Prosecutors alleged that Williams headed up a prison gang referred to as YSL, or Younger Slime Life; attorneys for the rapper argued that YSL was truly Younger Stoner Life, a profitable report label that’s now an imprint of Warner Music.
A choose within the case dominated that prosecutors may use no less than 17 particular strains of lyrics from Younger Thug and different YSL artists as proof within the case. Williams’ attorneys argued that this was “racist and discrimination as a result of the jury can be so poisoned and prejudiced by these lyrics/poetry/artistry/speech” that it was tantamount to “illegal character assassination.”
Williams was launched final yr after reaching a plea deal underneath which he was sentenced to time served, which amounted to over 900 days behind bars.
The difficulty of lyrics as proof has additionally come up in Drake’s defamation lawsuit in opposition to Common Music Group over the lyrics of Kendrick Lamar’s 2024 hit Not Like Us, which Drake’s attorneys argue defamed the rapper and endangered him and his household.
In an amicus temporary filed in federal court docket final Might, a bunch of teachers urged the choose to dismiss the Drake vs.
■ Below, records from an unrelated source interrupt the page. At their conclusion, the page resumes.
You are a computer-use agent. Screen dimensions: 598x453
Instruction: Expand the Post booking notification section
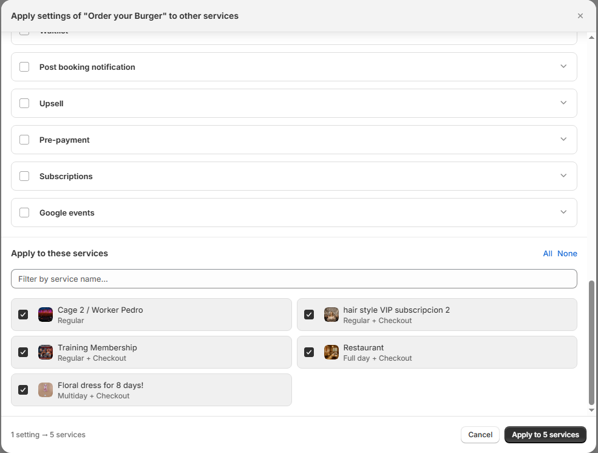coord(563,66)
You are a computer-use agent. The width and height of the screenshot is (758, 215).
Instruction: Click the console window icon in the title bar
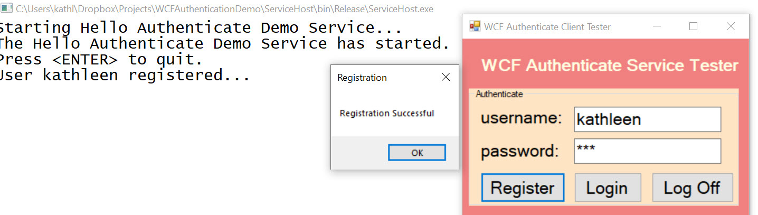click(7, 8)
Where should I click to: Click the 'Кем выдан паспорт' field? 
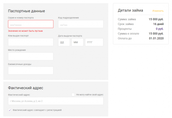click(x=31, y=42)
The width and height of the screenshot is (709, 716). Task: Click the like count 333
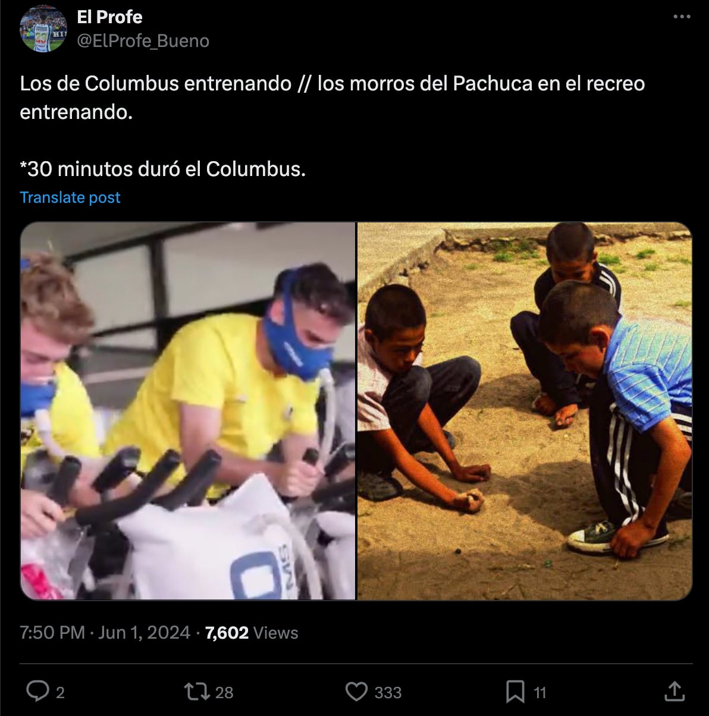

UMG case, arguing that taking rap lyrics as factual threatens freedom of speech and dangers a miscarriage of justice.
“Drake’s defamation declare rests on the belief that each phrase of Not Like Us needs to be taken actually, as a factual illustration,” the lecturers wrote.
“This assumption isn’t just defective—it’s harmful.”
The RAP Act was first launched in Congress in 2022 by Rep. Johnson and New York Democratic Rep. Jamaal Bowman, however the invoice did not make it out of subcommittee and was by no means delivered to a vote on the ground of the Home.
The invoice’s backers are hopeful it’ll acquire extra momentum this time round.
“Weaponizing lyrics or different artistic works in court docket is a dangerous tactic that stifles inventive expression and undermines the voices of not simply musicians, however all who create and form tradition,” stated Recording Academy CEO Harvey Mason Jr.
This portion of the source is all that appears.